Executive Resume-Writing Mistake #1: Including Accomplishments but Skimping on Context

This is the first in a three-part series about common mistakes executives make when putting together their resumes. In it, I’ll share insights from my experience as an executive resume writer on effective ways to create a resume that conveys your personal brand and puts you at the top of every hiring executive’s list.

bigstock-Stress-13061297Executives often excel at achieving business objectives, but putting together a resume can be a bit of a struggle. I see a lot of executives pack their resumes with specific business results or other successes, but miss the mark in providing context for their accomplishments.

Results are great, but don’t forget the obstacles and actions
A successful executive resume puts things in context by noting the following: Challenges faced, actions taken and results achieved.

An executive is hired with a very specific challenge in mind. A company wants to improve something or fix an issue whether it’s raising revenue, cutting expenses, revitalizing operations or repositioning a brand. Therefore, it is important to show that you were up against similar situations in your past roles, how you’ve overcome the challenges and how you’ve delivered results. Without providing the resume reader with a before-and-after snapshot of the situation, though, the resume won’t show off your powerful accomplishments.

Take into consideration the state of the company when you came on board. What was unique about the operating environment, both internally and externally? What were the specific obstacles? How was the business trending? How effective was your organization? What can you say about how you enacted changes, advanced the business/organization and produced results? In doing so, you’ll paint a clearer picture of what you—as an individual—have to offer and prove that you can perform and deliver under similar circumstances for a new company.

I recently worked with a CMO client who stated in her resume that she “repositioned a major retail brand and championed its evolution, increasing sales by 12%,” but didn’t provide context for the results. We found she could go a lot further to demonstrate just how effective she was as a C-suite leader and revised the information in this bullet to read:

  • Created clear distinction from sister brand to avert growing cannibalization and reverse 2-year negative sales trend. Within 12-month period, achieved 12% comp increase through effective repositioning, refreshed creative, greater cross-channel synergy and targeted marketing of untapped petite/pant categories.

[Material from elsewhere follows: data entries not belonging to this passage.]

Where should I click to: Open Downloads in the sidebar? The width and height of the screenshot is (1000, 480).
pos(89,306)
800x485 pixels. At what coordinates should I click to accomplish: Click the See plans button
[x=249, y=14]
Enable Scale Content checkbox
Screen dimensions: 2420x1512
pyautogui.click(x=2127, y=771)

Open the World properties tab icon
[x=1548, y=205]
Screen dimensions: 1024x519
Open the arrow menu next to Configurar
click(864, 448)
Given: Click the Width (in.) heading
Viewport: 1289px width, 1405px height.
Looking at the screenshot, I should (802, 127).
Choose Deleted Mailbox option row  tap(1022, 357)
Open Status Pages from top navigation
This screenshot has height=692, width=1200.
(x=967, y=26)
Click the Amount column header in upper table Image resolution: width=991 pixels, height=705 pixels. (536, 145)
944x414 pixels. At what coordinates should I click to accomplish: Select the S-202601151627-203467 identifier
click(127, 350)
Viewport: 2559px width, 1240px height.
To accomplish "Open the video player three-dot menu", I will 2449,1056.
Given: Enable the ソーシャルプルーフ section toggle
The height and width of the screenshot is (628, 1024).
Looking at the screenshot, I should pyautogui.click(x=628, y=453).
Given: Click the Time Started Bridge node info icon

This really shows that this candidate can turn things around…and in a relatively short period. That is the kind of executive that companies want leading their organizations. The goal is to state the challenge, actions taken, and results achieved—and timeframe if it’s impressive.

Highlight intangible results, too
Remember, your results are not all about business metrics, though those help a resume stand out. It’s also about the way you transformed the organization starting with the people and processes, so be sure to mention those successes, too.

For instance, instead of noting that you “established a participative leadership team,” think about the state of the organization when you first joined and specify how you transformed it. In the aforementioned resume, I revised this statement to read:

  • Elevated marketing function, shifting from siloed, disenfranchised and unmotivated leadership team to one of full synergy, participation and drive.

This puts the executive’s actions into context, showing where the organization was and where it is today as a result of her leadership efforts. No numbers needed, but a significant accomplishment to note; it shows she is a hands-on leader and can engage her team…traits that hiring executives want to know.

Keep it light
It’s not necessary to write a ton of text to convey these specifics, either. You just have to know the message you want to send and do so in a concise, well-written way, without extraneous details that don’t add value. Hiring executives simply do not have the time to wade through and interpret dense resumes to find your true worth.